Tuesday, December 25, 2012

"Silent Night," Candlelight...and Egg Rolls

I no longer recall how it became "what we do on Christmas Eve" but perhaps that's the way it is with traditions.  The actions take on a life and significance all their own quite beyond their genesis long-since forgotten.  In our case perhaps its roots are sunk deep into a darker time in our family life, now years ago, when the kids and I were thrashing around for some act -- some practice, some thread -- that would signify our “us-ness”; that would somehow enact the conviction that, despite everything that had happened, there was some kind of wholeness to our holiday gatherings rather than merely the fragments of something now broken.

Perhaps.  I frankly don’t recall.  It could have simply been someone’s way of avoiding another turkey dinner.  All I can say with reliable conviction is that somewhere along the way we started making egg rolls. Christopher, Merryl and me.  Homemade ones.  On Christmas Eve.  Before or between the church services, chopping, stir-frying, spooning and enveloping, and ultimately frying. 

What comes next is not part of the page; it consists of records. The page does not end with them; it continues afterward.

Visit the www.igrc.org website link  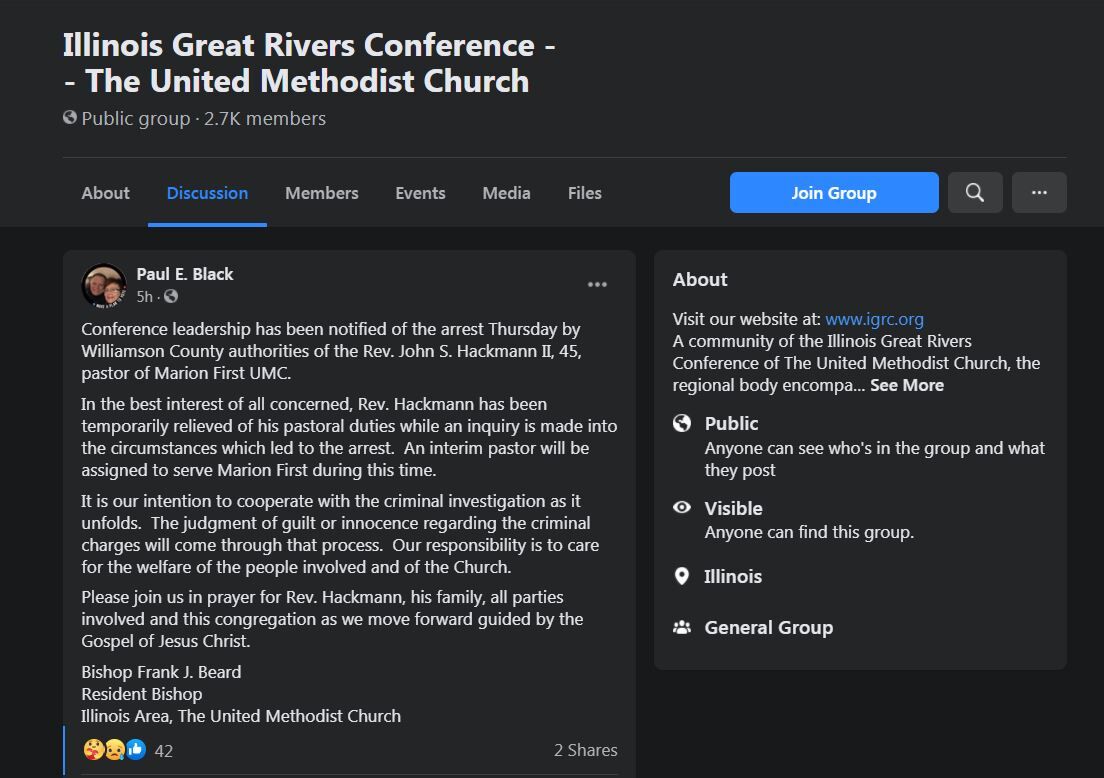[x=874, y=319]
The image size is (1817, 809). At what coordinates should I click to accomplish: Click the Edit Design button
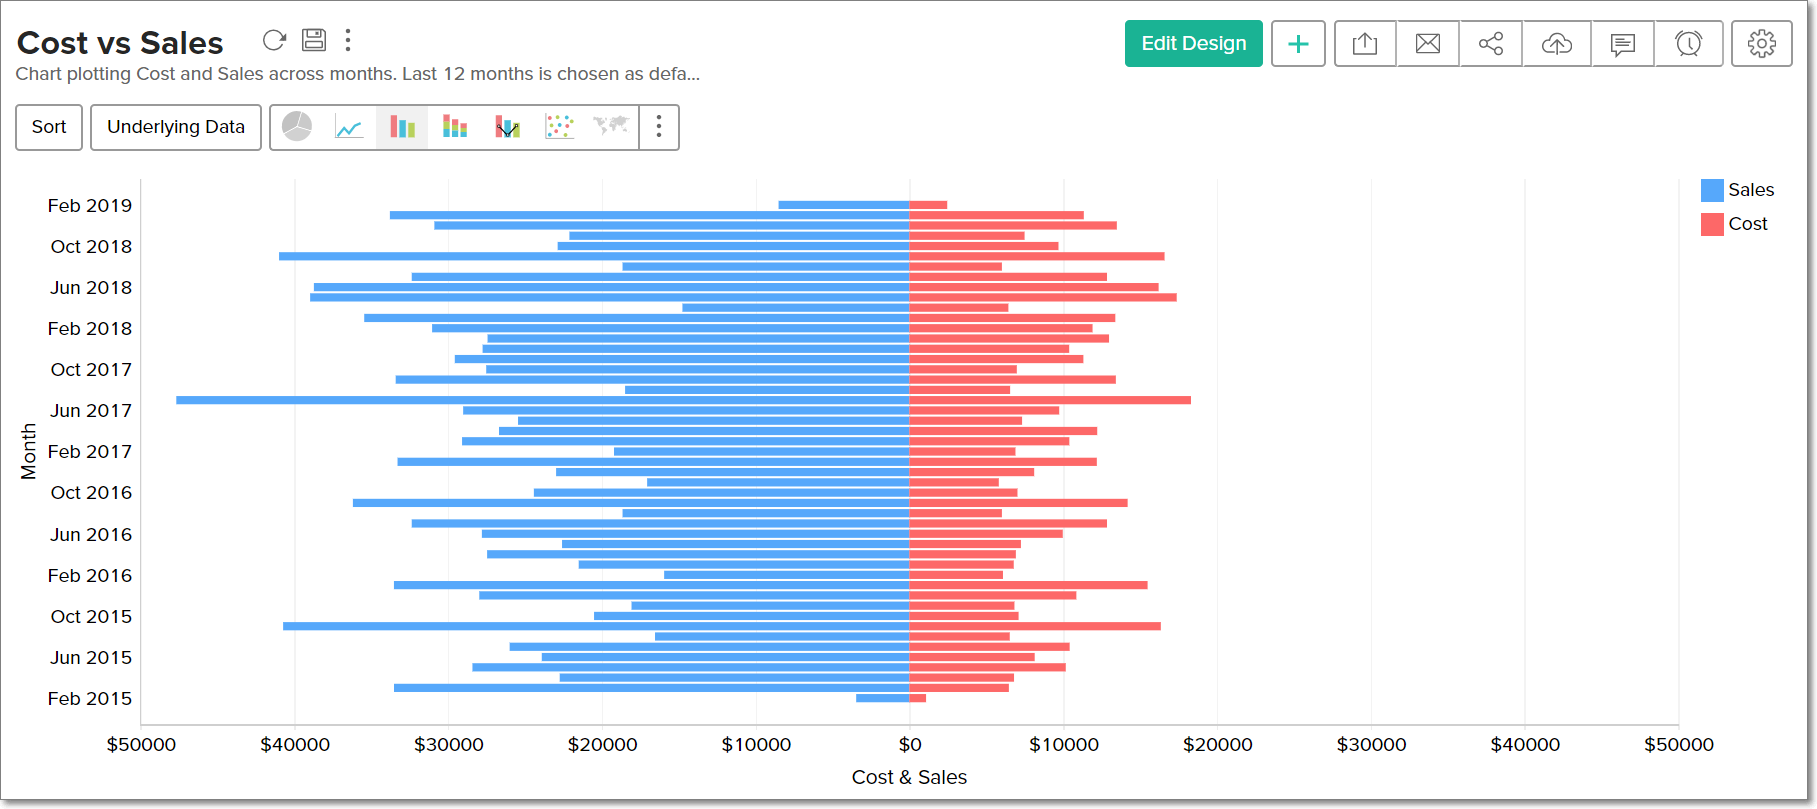1193,44
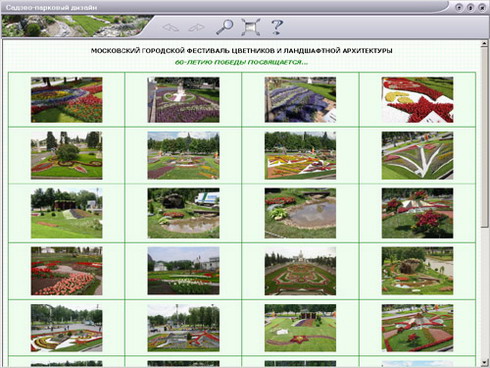490x368 pixels.
Task: Open the blue lavender rows thumbnail
Action: click(x=300, y=100)
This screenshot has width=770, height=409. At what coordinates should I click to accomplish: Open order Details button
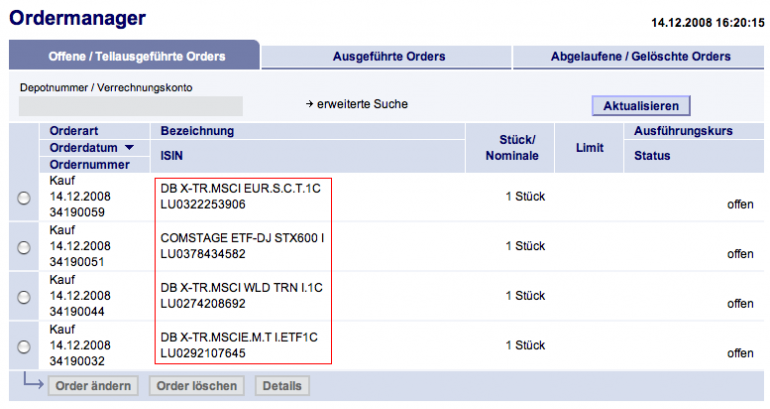point(283,386)
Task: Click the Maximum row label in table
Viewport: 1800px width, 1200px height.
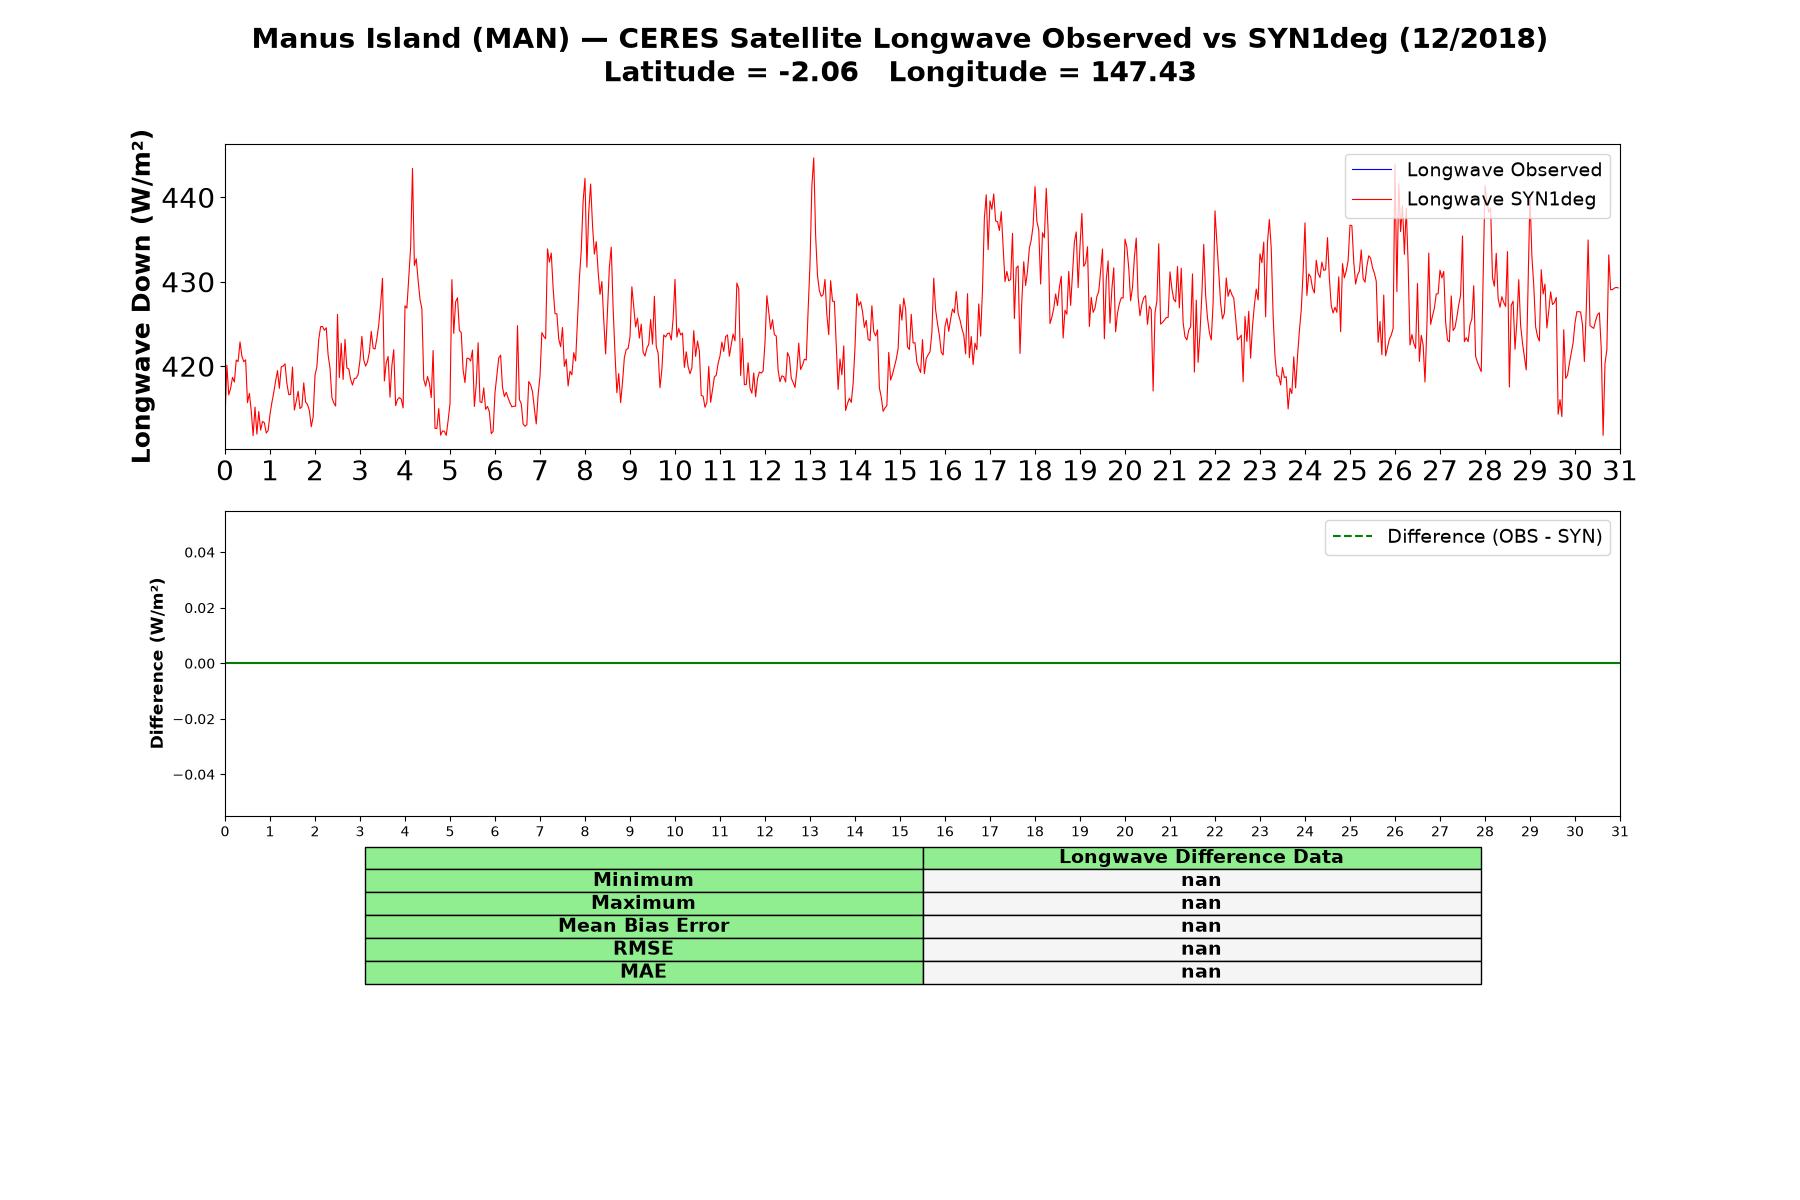Action: point(644,903)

It is, I’ll grant you, a rather odd tradition -- labor-intensive, smelly, often smokey should the oil get too hot or the rolls be neglected too long in the fryer due to familial distraction.  Always with beef, variously augmented with shrimp or, more often, chicken.  When Lori joined our little culinary merriment, fried rice joined in as a welcomed accompaniment -- why hadn't we thought of that before? -- along with better sauces and condiments, plus an extra pair of capable hands.  In the ensuing years we have become quite the efficient assembly line.  

And did I mention that they are good?  Sitting down to enjoy the fruits of our labor even trumps gathering around the tree for the great unwrapping as first priority.  

And so it was that last night the oil was once again heated, the wrappers were once again filled through the ministrations of multiple hands, rolled, sealed and submerged in a frenzy of bubbles.  And eventually a grateful, hungry family sat down to enjoy them.  It is, I suppose, one part project, one part taste, and one part appetite that makes it all worthwhile.

But it’s the anticipation born from years of repetition, the laughter over messes made, the practiced procedures, the hours shared and the stories exchanged on this precious night that make it magic.  

And, of course, the fact that it is us -- this hybridized Diebel family -- all these years later, doing it all.  

It’s hard to imagine a more blessed way to spend Christmas Eve.